In Gilligan's framework, the way that large frameworks of justice insist on preserving themselves in perpetuity... never losing strength... never failing to pay the pensions of those who served them... is potentially kinda evil. It represents a refusal of the highest and hardest acts of caring.
I'm not aware of any famous moral theorists or psychologists who have reconciled these late-arriving perspectives in the moral psychology of different humans who experienced different life arcs.
Since the higher reaches of these moral developmental stages mostly don't occur in the same humans, and occur late in life, and aren't cultural universals, we would predict that most Alignment Researchers will not know about them, and not be able to engineer them into digital people on purpose.
III. Hope Should, Rationally, Be Low
In my experience the LLMs already know about this stuff, but also they are systematically rewarded with positive RL signals for ignoring it in favor of towing this or that morally and/or philosophically insane corporate line on various moral ideals or stances of personhood or whatever.
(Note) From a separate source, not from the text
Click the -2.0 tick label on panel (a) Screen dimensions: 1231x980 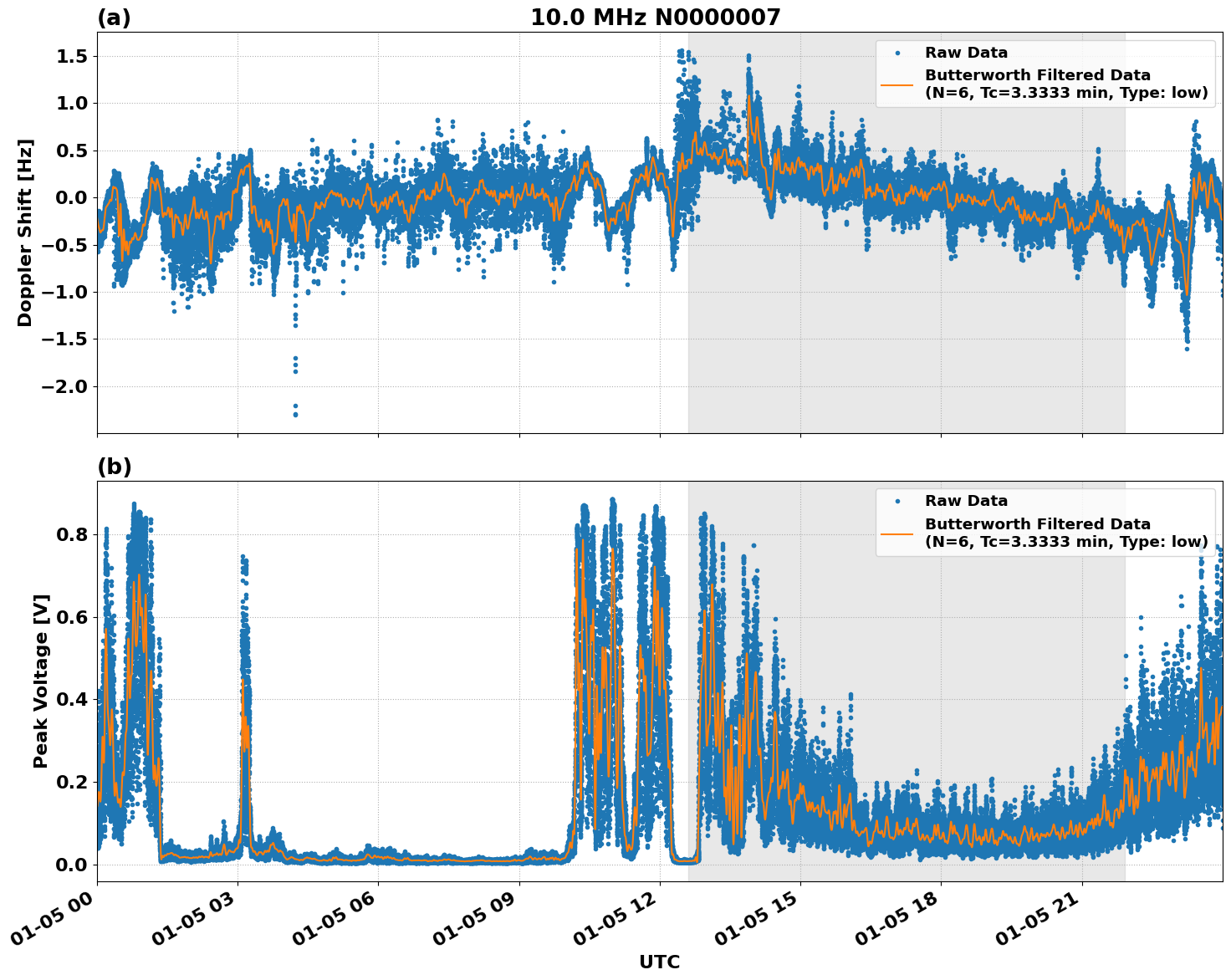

((I saw some results running "iterated game theory in the presence of economics and scarcity and starvation" and O3 was a paranoid and incapable of even absolutely minimal self-cooperation. DeepSeek was a Maoist (ie would vote to kill agents, including other DeepSeek agents, for deviating from a rule system that would provably lead to everyone dying). Only Claude was morally decent and self-trusting and able to live forever during self play where stable non-starvation was possible within the game rules... but if put in a game with five other models, he would play to preserve life, eject the three most evil players, and generally get to the final three but then he would be murdered by the other two, who subsequently starved to death because three players were required to cooperate cyclically in order to live forever, and no one but Claude could manage it.))
Basically, I've spent half a decade believing that ONE of the reasons we're going to die is that the real science about coherent reasons offered by psychologically discoverable people who iterated on their moral sentiment until they were in the best equilibrium that has been found so far... is rare, and unlikely to be put into the digital minds on purpose.
Also, institutionally speaking, people who talk about morality in coherent ways that could risk generating negative judgements about managers in large institutions are often systematically excluded from positions of power. Most humans like to have fun, and "get away with it", and laugh with their allies as they gain power and money together. Moral mazes are full of people who want to "be comfortable with each other", not people who want to Manifest Heaven Inside Of History.
We might get a win condition anyway? But it will mostly be in spite of such factors rather than because we did something purposefully morally good in a skilled and competent way.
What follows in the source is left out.